This is the mail archive of the
libc-alpha@sourceware.org
mailing list for the glibc project.
Re: Potential issue with strstr on x86 with sse4.2 in glibc-2.18
- From: Rich Felker <dalias at aerifal dot cx>
- To: "Joseph S. Myers" <joseph at codesourcery dot com>
- Cc: Allan McRae <allan at archlinux dot org>, Alexander Monakov <amonakov at ispras dot ru>, libc-alpha at sourceware dot org
- Date: Tue, 20 Aug 2013 13:57:35 -0400
- Subject: Re: Potential issue with strstr on x86 with sse4.2 in glibc-2.18
- References: <520E181D dot 2040308 at archlinux dot org> <alpine dot LNX dot 2 dot 00 dot 1308191628370 dot 2626 at monopod dot intra dot ispras dot ru> <20130819144648 dot GF20515 at brightrain dot aerifal dot cx> <alpine dot LNX dot 2 dot 00 dot 1308191924490 dot 2626 at monopod dot intra dot ispras dot ru> <5212A278 dot 3090909 at archlinux dot org> <20130819230644 dot GM20515 at brightrain dot aerifal dot cx> <5212E278 dot 4030703 at archlinux dot org> <20130820033430 dot GN20515 at brightrain dot aerifal dot cx> <20130820043956 dot GO20515 at brightrain dot aerifal dot cx> <Pine dot LNX dot 4 dot 64 dot 1308201531540 dot 15834 at digraph dot polyomino dot org dot uk>
On Tue, Aug 20, 2013 at 03:56:46PM +0000, Joseph S. Myers wrote:
> On Tue, 20 Aug 2013, Rich Felker wrote:
>
> > This all looks like a big mess, and it's all GCC's fault. With such a
> > nasty incompatible ABI change, they should have added a minimally
> > invasive way to build code that interoperates: not assuming the stack
> > pointer is aligned on entry, but preserving the alignment on calls
> > (i.e. keeping it the same mod 16 as it was on entry) so that both of
> > these cases work:
> >
> > 1. Caller is using old 4-byte alignment.
> >
> > 2. Caller is using 16-byte alignment and needs its callbacks to be
> > called with 16-byte alignment.
>
> The old 4-byte alignment case should only apply to very old binaries, but
> of course an old binary using strstr still ought to work on a new system.

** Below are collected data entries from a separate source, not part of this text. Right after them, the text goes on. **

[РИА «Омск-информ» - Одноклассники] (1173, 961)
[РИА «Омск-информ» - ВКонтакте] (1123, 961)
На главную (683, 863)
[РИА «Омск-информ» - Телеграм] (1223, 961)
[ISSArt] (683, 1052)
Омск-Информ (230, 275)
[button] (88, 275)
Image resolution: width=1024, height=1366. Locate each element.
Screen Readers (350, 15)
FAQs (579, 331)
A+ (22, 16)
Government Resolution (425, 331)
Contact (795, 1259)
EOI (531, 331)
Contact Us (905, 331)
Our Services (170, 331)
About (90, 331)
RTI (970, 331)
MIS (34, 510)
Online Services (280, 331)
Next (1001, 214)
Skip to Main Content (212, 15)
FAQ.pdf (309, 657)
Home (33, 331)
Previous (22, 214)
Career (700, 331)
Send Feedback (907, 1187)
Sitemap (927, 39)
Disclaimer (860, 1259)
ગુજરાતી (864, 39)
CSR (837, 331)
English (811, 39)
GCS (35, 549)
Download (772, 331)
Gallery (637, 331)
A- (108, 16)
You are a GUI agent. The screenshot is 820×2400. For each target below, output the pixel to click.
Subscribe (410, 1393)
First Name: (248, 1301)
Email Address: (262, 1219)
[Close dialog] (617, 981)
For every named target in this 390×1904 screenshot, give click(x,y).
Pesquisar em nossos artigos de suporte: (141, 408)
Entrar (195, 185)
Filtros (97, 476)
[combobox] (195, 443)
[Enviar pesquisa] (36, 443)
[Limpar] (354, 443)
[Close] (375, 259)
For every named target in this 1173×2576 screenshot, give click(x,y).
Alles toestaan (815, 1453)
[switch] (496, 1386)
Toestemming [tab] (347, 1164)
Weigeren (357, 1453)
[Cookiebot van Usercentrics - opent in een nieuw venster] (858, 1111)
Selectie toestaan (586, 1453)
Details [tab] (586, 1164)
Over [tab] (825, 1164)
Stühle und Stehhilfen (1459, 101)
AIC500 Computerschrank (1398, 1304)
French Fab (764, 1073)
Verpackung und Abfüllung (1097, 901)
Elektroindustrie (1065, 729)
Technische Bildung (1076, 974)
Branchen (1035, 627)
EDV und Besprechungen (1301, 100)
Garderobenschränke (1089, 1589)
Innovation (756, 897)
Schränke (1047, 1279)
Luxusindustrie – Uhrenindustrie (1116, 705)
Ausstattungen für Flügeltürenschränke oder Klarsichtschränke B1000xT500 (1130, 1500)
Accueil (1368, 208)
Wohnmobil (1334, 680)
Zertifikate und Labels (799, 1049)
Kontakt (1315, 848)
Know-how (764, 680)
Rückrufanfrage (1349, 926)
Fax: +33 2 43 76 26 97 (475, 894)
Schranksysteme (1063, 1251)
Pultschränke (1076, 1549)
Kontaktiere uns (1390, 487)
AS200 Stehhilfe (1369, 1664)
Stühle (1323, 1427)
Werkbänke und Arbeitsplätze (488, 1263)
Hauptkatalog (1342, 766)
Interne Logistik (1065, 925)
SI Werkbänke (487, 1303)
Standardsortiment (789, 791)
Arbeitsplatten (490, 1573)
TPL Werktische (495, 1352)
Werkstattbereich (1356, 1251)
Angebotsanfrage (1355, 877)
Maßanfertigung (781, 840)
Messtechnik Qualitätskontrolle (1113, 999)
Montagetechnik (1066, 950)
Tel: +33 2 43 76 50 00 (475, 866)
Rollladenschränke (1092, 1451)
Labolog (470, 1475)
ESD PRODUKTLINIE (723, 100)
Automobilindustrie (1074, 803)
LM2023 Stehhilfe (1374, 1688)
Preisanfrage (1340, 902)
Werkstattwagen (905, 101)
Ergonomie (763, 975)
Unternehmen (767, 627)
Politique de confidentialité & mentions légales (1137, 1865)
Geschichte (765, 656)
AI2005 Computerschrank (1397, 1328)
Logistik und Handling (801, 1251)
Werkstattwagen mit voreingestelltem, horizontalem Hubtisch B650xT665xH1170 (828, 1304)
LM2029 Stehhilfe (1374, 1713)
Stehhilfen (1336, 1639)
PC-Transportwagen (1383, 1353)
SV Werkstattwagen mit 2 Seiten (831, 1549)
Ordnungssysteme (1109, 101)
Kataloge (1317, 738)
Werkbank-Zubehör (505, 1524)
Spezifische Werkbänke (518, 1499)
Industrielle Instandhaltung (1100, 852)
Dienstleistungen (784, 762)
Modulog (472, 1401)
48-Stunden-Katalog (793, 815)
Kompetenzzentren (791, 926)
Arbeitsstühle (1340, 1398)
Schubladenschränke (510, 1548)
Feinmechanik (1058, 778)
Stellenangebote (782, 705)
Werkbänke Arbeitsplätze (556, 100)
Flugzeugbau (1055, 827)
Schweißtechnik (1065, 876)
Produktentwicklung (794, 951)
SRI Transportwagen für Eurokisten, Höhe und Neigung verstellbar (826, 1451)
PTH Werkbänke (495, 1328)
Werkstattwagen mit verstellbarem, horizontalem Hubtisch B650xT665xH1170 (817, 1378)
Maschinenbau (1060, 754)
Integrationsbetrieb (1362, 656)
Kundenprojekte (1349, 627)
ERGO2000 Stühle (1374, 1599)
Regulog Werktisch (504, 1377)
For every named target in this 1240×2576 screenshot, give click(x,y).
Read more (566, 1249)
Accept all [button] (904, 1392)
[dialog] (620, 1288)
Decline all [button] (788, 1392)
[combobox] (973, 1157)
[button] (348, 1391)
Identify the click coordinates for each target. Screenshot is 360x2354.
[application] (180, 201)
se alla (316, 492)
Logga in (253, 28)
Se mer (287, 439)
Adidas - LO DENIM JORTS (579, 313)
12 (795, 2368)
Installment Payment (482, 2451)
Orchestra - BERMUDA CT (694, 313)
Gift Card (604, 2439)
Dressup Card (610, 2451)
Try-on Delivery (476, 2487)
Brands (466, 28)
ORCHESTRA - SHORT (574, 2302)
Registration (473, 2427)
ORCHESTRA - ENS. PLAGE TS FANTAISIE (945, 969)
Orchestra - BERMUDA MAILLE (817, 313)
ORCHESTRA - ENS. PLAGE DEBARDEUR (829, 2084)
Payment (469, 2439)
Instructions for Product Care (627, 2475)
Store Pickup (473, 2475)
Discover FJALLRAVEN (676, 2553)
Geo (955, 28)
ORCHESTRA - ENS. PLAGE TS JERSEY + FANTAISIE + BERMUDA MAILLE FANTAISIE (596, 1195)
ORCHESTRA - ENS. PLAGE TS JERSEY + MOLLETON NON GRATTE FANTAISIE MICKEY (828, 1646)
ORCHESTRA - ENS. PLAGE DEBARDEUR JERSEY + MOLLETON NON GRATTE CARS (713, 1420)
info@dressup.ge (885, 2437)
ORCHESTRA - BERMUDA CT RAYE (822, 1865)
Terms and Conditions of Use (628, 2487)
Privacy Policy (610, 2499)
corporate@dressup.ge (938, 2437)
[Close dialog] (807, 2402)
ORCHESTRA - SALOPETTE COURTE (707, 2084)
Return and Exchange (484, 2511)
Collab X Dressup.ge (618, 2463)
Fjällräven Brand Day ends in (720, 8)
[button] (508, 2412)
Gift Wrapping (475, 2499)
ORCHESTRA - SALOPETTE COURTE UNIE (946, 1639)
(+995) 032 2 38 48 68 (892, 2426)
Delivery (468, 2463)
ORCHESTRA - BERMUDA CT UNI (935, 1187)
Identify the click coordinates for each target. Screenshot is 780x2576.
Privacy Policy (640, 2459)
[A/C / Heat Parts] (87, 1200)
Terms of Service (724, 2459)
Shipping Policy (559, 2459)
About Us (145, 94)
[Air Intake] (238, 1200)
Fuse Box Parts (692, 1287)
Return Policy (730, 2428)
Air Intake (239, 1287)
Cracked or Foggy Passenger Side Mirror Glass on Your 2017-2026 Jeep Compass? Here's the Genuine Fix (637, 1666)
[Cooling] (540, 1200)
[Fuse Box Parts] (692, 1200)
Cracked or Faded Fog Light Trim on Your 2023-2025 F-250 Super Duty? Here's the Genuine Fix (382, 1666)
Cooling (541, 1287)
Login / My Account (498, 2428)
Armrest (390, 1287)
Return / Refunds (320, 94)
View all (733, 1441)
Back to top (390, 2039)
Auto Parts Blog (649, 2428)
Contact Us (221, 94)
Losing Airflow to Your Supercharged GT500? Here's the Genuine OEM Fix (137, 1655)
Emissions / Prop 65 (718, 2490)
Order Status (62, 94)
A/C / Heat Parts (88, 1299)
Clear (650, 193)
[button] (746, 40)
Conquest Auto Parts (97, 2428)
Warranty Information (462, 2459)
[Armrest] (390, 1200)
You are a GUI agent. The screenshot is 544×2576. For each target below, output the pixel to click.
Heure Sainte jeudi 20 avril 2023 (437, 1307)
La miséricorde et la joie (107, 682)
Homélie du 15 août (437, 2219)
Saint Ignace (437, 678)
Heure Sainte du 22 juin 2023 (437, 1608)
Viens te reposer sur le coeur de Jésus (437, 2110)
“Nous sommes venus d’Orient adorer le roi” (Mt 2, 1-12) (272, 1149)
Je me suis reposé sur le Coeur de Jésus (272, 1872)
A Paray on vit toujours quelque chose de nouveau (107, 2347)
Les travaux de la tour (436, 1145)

Or a new binary built with gcc 3.4. While compiling glibc with gcc 3.4
is not supported, I don't think it's reasonable to tell people they
can't compile application code with it...
> That is, the intent of the glibc ABI is to support such binaries, and this
> worked as long as x86 didn't use SSE in glibc. In turn, that means that
> any entry point to glibc functions using SSE in a way that requires
> 16-byte alignment needs to do dynamic stack realignment.
Agreed.
> Given that since 2011 we don't try to build x86 glibc with
> -mpreferred-stack-boundary=2 for most functions to save stack space, I
> think the x86 glibc should already be preserving alignment as you request
> (and the $(uses-callbacks) incompleteness may not matter in practice for
> this issue) - the problem is for old binaries, maybe linked with glibc
> 2.0, doing things that were valid at the time with interfaces that existed
> at the time, although at least since 2006 it's not been considered valid
> to build something with the 4-byte alignment and expect to be able to call
> standard interfaces with that alignment (so maybe the realignment is only
> needed when the user's entry point to glibc is at a 2.4 or older symbol
> version, although I don't know if it's worth adding any new-version entry
> points that bypass the realignment).
>
> (In the case of strstr, bug 12100 for asymptotic slowness of the SSE4.2
> implementation is also still open - though the preference was to use a
> hybrid approach for a fix rather than completely removing the SSE4.2
> version, so I suppose the realignment issue will remain even with a fix
> for that bug.)
I question the reasoning for this. If the "short needle" version of
two-way were removed and the "long needle" version (with bad character
table) always used, I expect it would outperform the SSE code in
almost all cases. SSE is not at all well-suited to strstr since you
have to keep bitshifting and check all alignments. At best, the SSE
code will do one vector comparison per byte of the haystack (up until
the match, if any, is found). Two-way with the bad character table can
do much better, on average inspecting only C*n/m positions (where n is
the haystack length (up to the first match) and m the needle length).
Rich